Perhaps the question is, as a website operator how am I monetizing my site? If monetizing via ads then I need humans that might purchase something to see my content. In this situation, the only viable approach in my opinion is to actually charge for the content. Perhaps it doesn't even make sense to have a website anymore for this kind of thing and could be dumped into a big database of "all" content instead.
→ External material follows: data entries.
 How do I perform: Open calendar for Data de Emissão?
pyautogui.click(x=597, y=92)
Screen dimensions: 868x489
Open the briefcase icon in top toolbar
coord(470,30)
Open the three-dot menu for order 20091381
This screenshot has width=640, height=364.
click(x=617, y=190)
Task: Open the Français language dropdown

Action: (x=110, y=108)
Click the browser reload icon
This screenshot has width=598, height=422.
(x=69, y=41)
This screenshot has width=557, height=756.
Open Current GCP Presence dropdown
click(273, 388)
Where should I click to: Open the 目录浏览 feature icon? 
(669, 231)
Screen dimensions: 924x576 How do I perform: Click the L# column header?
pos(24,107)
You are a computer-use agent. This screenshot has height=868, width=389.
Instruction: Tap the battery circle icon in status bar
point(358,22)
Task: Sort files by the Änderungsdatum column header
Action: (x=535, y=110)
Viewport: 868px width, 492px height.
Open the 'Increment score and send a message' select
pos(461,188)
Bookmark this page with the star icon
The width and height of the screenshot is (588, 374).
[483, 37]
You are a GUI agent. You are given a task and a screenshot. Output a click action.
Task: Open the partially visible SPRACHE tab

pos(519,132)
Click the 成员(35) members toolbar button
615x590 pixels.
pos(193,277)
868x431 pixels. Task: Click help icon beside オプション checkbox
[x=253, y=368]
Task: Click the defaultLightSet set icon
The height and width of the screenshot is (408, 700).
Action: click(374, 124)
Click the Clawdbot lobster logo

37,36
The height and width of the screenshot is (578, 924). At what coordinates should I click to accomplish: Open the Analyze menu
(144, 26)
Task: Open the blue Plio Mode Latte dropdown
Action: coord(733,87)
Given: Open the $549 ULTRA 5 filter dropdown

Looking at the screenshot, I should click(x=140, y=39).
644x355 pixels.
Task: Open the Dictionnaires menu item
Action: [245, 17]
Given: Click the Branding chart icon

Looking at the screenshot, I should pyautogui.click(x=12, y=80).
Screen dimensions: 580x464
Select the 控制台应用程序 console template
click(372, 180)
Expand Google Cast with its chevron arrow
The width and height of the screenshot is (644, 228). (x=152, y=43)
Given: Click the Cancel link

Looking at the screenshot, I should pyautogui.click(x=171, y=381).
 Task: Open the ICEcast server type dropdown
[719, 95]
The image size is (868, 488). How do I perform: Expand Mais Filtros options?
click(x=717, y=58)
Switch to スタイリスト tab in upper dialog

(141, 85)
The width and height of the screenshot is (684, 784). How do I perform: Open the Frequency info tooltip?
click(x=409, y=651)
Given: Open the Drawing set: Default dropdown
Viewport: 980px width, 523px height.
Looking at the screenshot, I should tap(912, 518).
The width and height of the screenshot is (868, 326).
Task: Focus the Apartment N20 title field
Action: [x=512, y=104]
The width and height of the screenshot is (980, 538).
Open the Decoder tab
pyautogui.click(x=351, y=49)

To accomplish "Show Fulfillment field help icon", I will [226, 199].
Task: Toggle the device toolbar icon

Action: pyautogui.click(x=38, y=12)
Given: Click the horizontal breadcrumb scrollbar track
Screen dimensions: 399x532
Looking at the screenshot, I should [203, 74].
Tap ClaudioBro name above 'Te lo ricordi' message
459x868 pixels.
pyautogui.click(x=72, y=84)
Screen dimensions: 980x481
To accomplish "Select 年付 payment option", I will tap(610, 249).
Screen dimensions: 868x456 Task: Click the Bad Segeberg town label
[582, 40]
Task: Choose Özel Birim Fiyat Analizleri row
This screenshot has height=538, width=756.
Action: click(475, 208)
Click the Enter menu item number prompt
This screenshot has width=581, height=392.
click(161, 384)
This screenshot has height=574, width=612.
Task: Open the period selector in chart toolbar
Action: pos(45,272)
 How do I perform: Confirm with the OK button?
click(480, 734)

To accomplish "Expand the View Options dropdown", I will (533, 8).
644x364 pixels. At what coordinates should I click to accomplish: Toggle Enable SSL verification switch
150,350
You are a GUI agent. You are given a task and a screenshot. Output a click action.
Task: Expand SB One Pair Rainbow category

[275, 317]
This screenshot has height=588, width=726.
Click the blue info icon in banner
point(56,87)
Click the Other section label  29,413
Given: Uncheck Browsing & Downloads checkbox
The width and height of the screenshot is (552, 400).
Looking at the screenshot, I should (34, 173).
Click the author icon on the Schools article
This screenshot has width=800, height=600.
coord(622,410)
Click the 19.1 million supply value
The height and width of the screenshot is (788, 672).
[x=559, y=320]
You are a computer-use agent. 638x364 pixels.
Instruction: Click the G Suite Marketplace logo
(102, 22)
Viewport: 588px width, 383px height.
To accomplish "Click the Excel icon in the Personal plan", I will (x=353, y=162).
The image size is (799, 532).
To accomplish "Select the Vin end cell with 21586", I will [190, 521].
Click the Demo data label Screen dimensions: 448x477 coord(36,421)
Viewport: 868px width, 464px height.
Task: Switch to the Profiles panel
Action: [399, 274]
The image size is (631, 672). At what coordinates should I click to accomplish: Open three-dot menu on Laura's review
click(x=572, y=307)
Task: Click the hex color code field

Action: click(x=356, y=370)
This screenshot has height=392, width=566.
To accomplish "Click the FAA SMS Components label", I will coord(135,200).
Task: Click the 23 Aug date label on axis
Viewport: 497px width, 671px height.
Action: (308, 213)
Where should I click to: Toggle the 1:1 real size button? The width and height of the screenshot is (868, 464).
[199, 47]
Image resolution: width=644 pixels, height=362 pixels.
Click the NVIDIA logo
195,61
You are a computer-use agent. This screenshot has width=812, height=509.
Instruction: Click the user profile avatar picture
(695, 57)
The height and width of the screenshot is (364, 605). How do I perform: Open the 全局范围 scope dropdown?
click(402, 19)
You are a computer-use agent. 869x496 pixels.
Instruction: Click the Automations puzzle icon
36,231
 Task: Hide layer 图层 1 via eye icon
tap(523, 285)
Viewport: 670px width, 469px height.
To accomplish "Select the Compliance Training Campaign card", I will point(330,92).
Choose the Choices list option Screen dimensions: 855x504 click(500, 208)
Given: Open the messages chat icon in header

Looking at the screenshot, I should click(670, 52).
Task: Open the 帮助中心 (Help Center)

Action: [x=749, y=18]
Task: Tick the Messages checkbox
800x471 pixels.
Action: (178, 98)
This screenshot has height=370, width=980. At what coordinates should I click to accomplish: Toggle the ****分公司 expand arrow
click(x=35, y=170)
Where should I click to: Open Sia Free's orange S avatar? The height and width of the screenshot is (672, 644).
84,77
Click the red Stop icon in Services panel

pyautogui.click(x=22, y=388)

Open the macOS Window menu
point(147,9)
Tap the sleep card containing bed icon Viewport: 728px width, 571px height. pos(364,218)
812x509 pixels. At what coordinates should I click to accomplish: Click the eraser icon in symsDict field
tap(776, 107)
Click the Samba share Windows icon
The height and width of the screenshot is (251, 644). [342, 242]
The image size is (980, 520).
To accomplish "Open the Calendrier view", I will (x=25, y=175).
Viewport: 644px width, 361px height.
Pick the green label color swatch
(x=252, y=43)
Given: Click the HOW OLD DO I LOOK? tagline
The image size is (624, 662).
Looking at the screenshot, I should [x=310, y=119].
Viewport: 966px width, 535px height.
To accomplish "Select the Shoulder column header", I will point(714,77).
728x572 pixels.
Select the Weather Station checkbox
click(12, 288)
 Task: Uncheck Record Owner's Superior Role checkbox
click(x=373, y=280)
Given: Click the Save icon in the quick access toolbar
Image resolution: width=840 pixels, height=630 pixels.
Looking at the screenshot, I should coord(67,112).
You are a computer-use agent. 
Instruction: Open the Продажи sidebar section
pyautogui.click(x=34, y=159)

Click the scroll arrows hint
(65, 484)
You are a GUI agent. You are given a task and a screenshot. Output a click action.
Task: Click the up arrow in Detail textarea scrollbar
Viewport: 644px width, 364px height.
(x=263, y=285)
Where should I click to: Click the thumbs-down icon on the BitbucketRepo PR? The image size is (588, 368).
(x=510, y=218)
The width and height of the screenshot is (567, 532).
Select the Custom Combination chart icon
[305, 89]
If a user agent uses it in a response, the content owner should be compensated.
If your site is not monetized by ads then having an LLM access things on the user's behalf should not be a major concern it seems. Unless you want it to be painful for users for some reason.
It will also accelerate the trend of app-only content, as well as ubiquitous identity verification and environment integrity enforcement.
Human identity verification is the ultimate captcha, and the only one AGI can never beat.
So the agent will run the app in a VM and then show the app your ID.
No trouble at all. Barely an inconvenience.
Google has been testing “agentic” automation in Android longer than LLMs have been around. Meanwhile countries are on a slow march to require identification across the internet (“age verification”) already.
This is both inevitable already, and not a problem.
The most intrusive, yet simplest, protection would be a double blind token unique to every human. Basically an ID key you use to show yourself as a person.
There are some very real and obvious downsides to this approach, of course. Primarily, the risk of privacy and anonymity. That said, I feel like the average person doesn't seem to care about those traits in the social media era.
Zero-knowledge proofs allow unique consumable tokens that don't reveal the individual who holds them. I believe Ecosia already uses this approach (though I can't speak to its cryptographic security).
That, to me, seems like it could be the foundation of a new web. Something like:
* User-agent sends request for such-and-such a URL.
* Server says "okay, that'll be 5 tokens for our computational resources please".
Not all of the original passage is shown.